Potential Impacts of the New Global Financial Architecture on Poor Countries

Authors

Charles Soludo 
Musunuru Rao

Keywords:

Potential Impacts, New Global Financial Architecture, Poor Countries, fundamentalist

Synopsis

This study assesses the potential impacts of a New Global Financial Architecture (NGFA) on poor countries and poor people. Put forth largely by the group of most industrialized countries and the Bretton Woods Institutions, NGFA is rooted in the neo-Walrasian, market fundamentalist view of the world, with the obvious consequence of increasing the vulnerabilities of small and poorer developing countries to frequent financial crises.
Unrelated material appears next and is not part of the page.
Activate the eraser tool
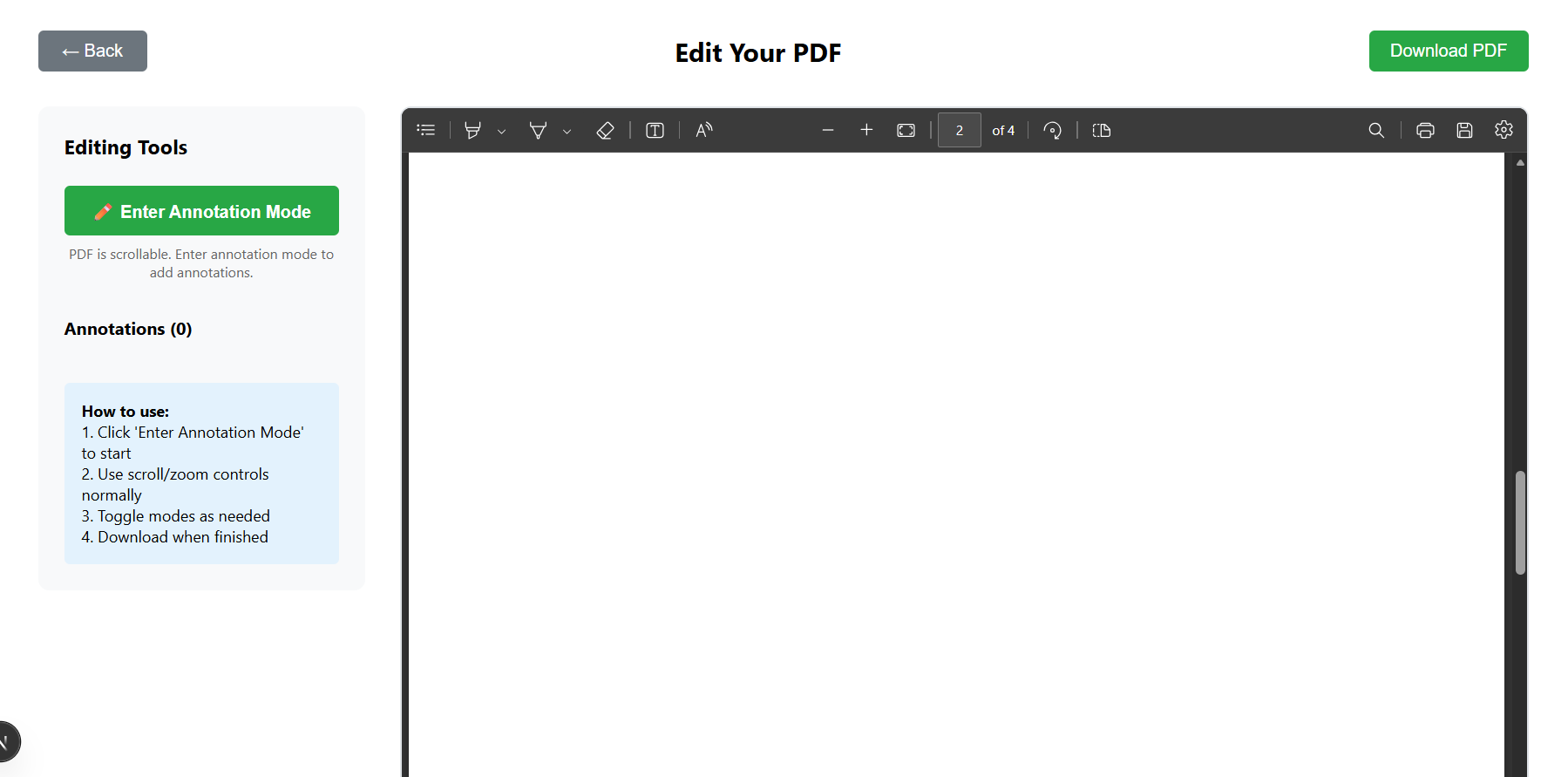This screenshot has height=777, width=1568. pos(605,130)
The study argues that the claim of this model that global growth and equity would be ’best’ served by deeper financial integration through open capital accounts is founded on shaky theoretical and empirical grounds. The model of premature and complete liberalization of the capital account in the context of endemic poverty, under developed and weak markets and institutions, and little or no formal social safety nets, is shown to exacerbate the vulnerability of small open (especially low-income) economies to disruptive and costly crises without any tangible benefits. Over time, this exposure could be growth retarding, as the devastating effects of shocks can be permanent especially on the poor. It threatens to confine deepening poverty and destitution in certain geographic boundaries and prosperity in others, leading to an ever widening gap between rich and poor countries and peoples.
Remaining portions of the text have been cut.